In Deuteronomy 15 Moses told the people to keep the Sabbath years that God had set up. A look at Leviticus 25 provides the historical development of the laws regarding Sabbath years and what they meant.

Every seven years Israel was to let the land lie fallow. Everybody’s land was to rest at the same time. It required a great deal of faith to do this, since the question naturally arose, “What shall we eat?” God promised that in the sixth year there would be a triple harvest that would carry them through (Leviticus 25:20–22).

In the same year, certain debts were to be canceled, specifically the charity loans. God warned the people not to harden their hearts against the poor as they saw the year of release drawing near. Those who lent to the poor without interest and whose loan wound up being canceled in the Sabbath year could count on God to make up the difference. The Sabbath year was for Old Testament Israel only, but the obligation to be openhearted toward the poor is for us as well.

After 49 years (seven Sabbath cycles) there was an extra Sabbath called the Jubilee.
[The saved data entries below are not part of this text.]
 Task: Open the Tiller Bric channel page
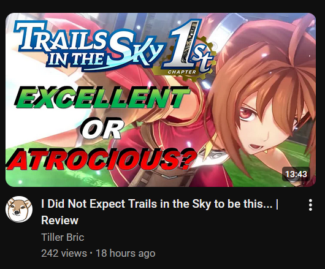tap(63, 237)
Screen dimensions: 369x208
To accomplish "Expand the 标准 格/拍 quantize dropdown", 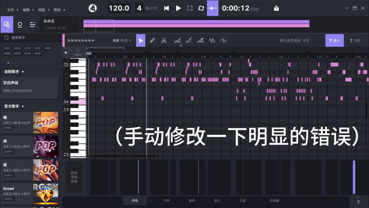I will (122, 40).
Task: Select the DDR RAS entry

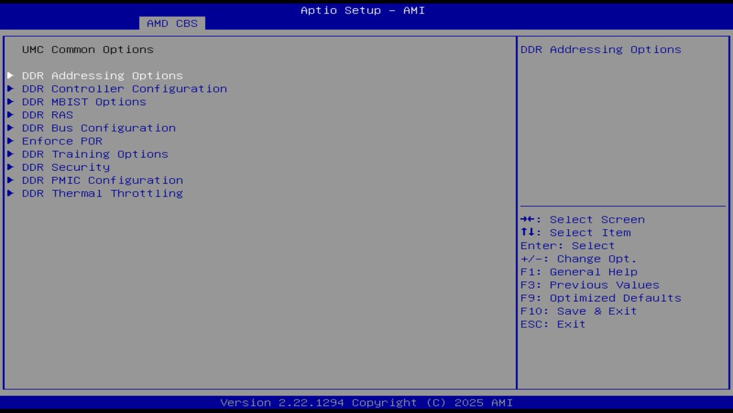Action: [x=48, y=115]
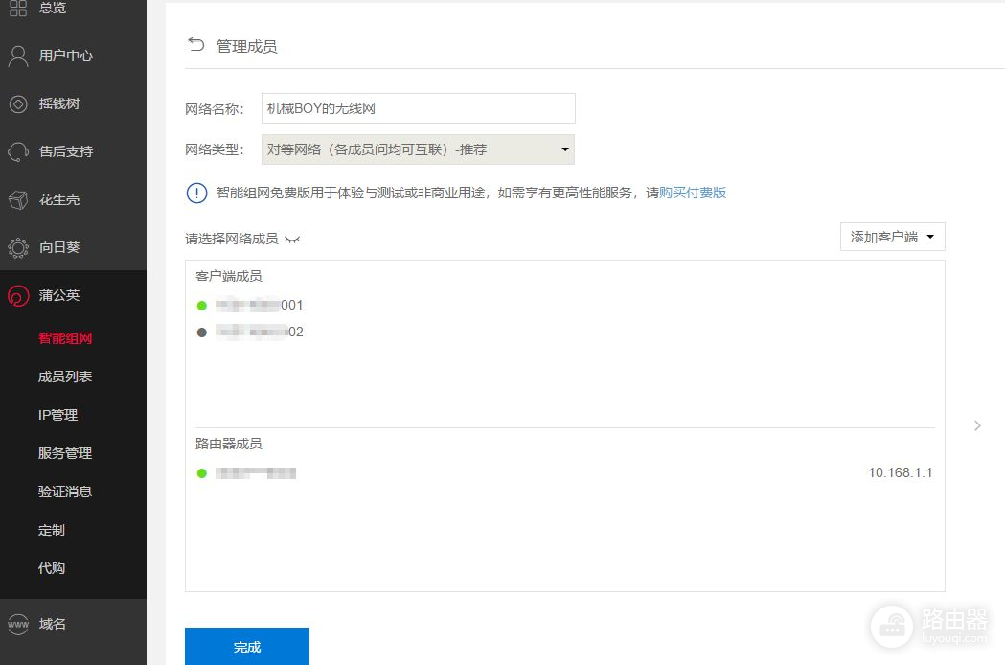
Task: Select client member ending in 001
Action: (259, 306)
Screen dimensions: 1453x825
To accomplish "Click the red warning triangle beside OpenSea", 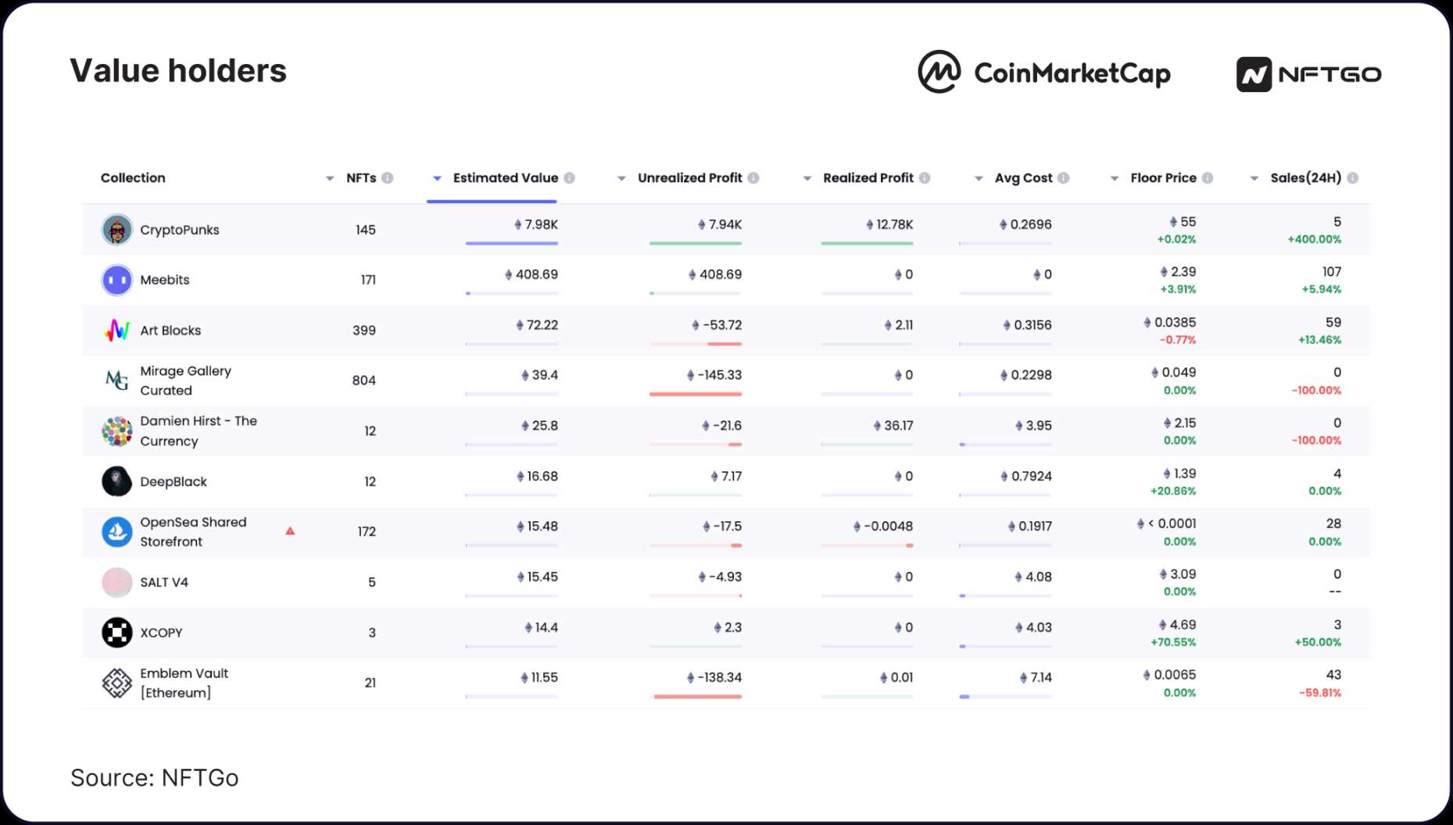I will (x=290, y=531).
This 50th year was a super-Sabbath for the land. In the Jubilee, all of the land of Israel temporarily reverted to its true owner, the Lord.

To understand the Jubilee, remember that God took the land of Canaan away from the Canaanites because they had lost all right to dwell there. As Israel conquered Canaan, God parcelled out His land to each of the tribes. Each family received a permanent plot of good land. If a man became so poor that he needed to sell his plot in order to raise money, he could only lease the land out until the Jubilee. In the Jubilee, God took all the land back and returned it to its original stewards. Immigrants to Israel might lease land, but they would lose it in the Jubilee; thus, they lived in the cities which were not under the Jubilee law.

In the new covenant, it is the spiritual and moral teaching of the Jubilee that continues to be relevant. In Luke 4:19, Jesus proclaimed that the Great Jubilee had come and that God was taking the earth back from Satan and would give it, little by little, generation by generation, to His faithful stewards.

The Jubilee year released people from debt and bondage. Salvation in Christ is God’s Jubilee to His people. Consider how you can show this in a neighborly way today.